Fiz em poucos dias a releitura de Largo Winch, em modo quase integral.
Série que Van Hamme (re)criou em BD a partir dos seus próprios romances, embora seja à acção pura e à adrenalina ao máximo que normalmente dá a primazia, tem o mundo da finança como pano de fundo, pois Largo Winch é o herdeiro e director de um imenso grupo financeiro internacional.
Isso dá à série um toque diferente pois muitas vezes a acção é desencadeada por operações financeiras – que Van Hamme explica de forma sóbria, acessível e correcta para situar o leitor - e está ancorada em acontecimentos (económicos) reais que marcaram o panorama financeiro mundial à data de escrita dos álbuns (publicados desde 1990).
Apesar disso Largo, com apenas 26 anos, é um anticonformista por natureza, que gosta de resolver (todos) os seus assuntos de forma pessoal e que prefere viajar pelo mundo em auxílio daqueles com quem se foi cruzando na sua juventude, raramente recorrendo às autoridades, num mundo repleto de intrigas, traições e corrupção.
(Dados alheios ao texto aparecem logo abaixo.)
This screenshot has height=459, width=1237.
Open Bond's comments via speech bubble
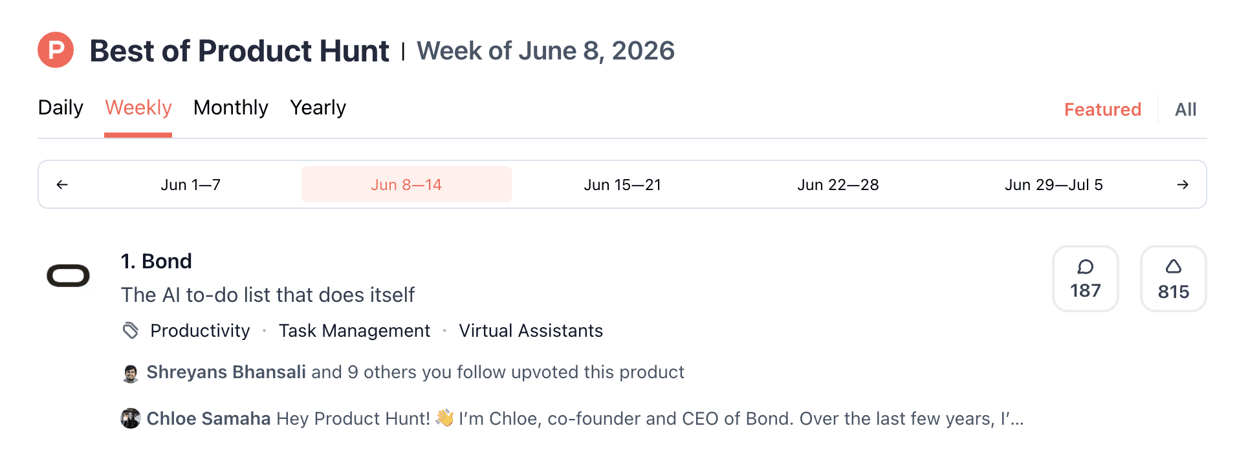(1086, 279)
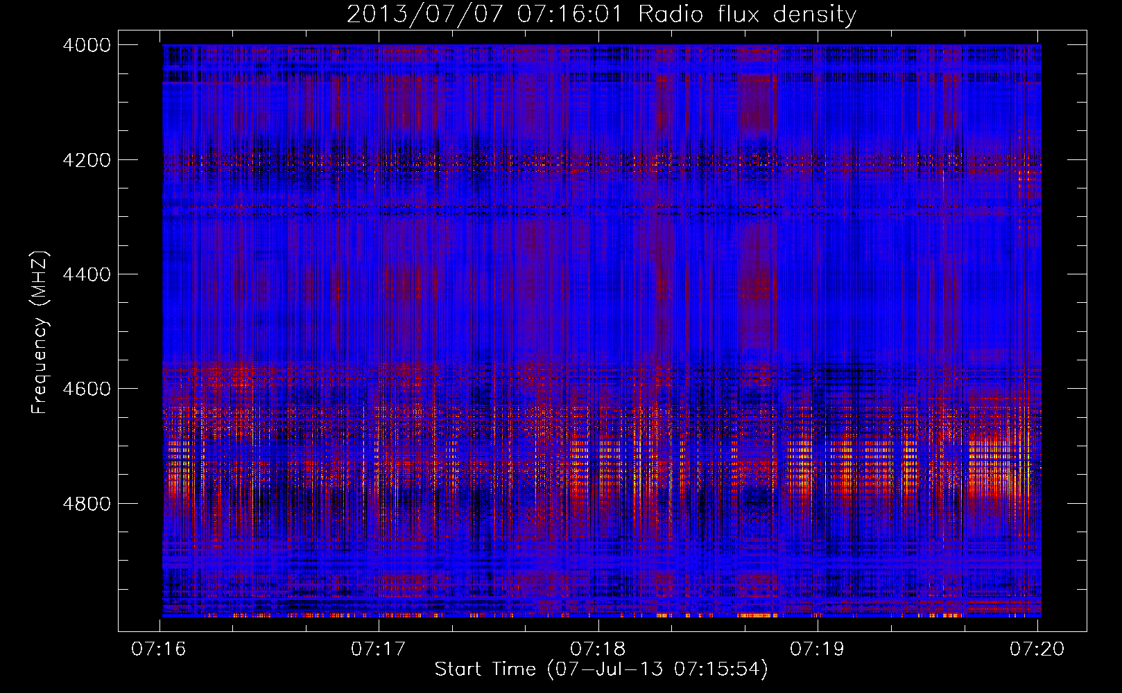Screen dimensions: 1122x693
Task: Click the 07:19 tick mark on bottom axis
Action: tap(818, 624)
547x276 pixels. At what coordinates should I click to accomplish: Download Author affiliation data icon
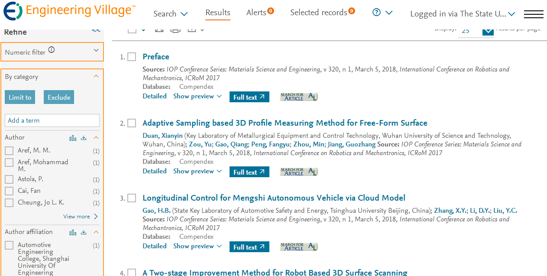pyautogui.click(x=84, y=232)
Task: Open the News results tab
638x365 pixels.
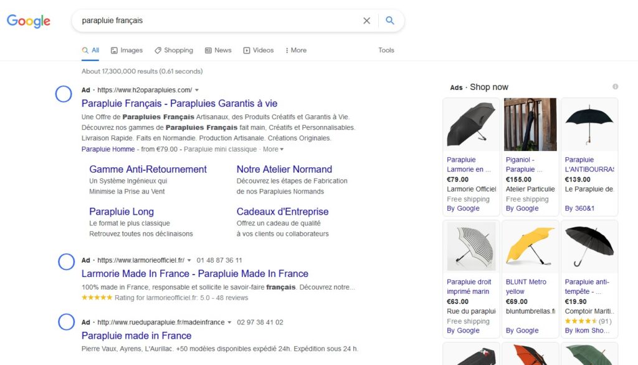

Deixando de fora apenas os volumes 11 a 14 – dos 16 já editados em França – este regresso a um dos grandes sucessos comerciais das últimas duas décadas no mercado franco-belga serviu para constatar que o todo tem uma assinalável unidade, que contrabalança e compensa largamente alguns exageros de uma banda desenhada típica de aventura e acção.
Sempre rodeado de belas mulheres, geralmente em trajes reduzidos – esta foi uma das séries responsáveis pelo recente embargo da Apple à plataforma europeia de BD Izneo – embora algumas delas com participação directa na origem das histórias ou no seu desenvolvimento, Largo tem como seu braço direito o suíço Simon Ovronnaz, um homem de acção, ex-condenado e também apreciador do belo sexo.

Com a acção a passar rapidamente de Wall Street para a luxuriante selva birmanesa, das ruas de Hong Kong para a típica Veneza, de Paris para águas internacionais, cada álbum – geralmente agrupados em dípticos auto conclusivos – é uma sucessão de cenas em velocidade acelerada, onde as surpresas e os volte-faces se sucedem a um ritmo implacável, deixando o leitor sem fôlego.
Graficamente, a evolução do traço realista de Francq, que foi ganhando em naturalidade e movimento, em detrimento de alguma rigidez excessiva no início, tornou a série cada vez mais agradável aos olhos, para o que também contribuem sobremaneira a conseguida paleta de belíssimas cores, a conseguida recriação de cenários, sejam eles urbanos ou naturais e, evidentemente, a atraente galeria feminina.
 
Apesar de muito maltratado em Portugal – mais um caso, infelizmente – Largo Winch teve os três primeiros tomos editados pela Bertrand, os volumes #5, #6 e #15 com a chancela da Gradiva e o díptico constituído pelos episódios #7 e #8 editado num único volume na colecção Os Incontornáveis da Banda Desenhada, da responsabilidade da Asa e do jornal Público.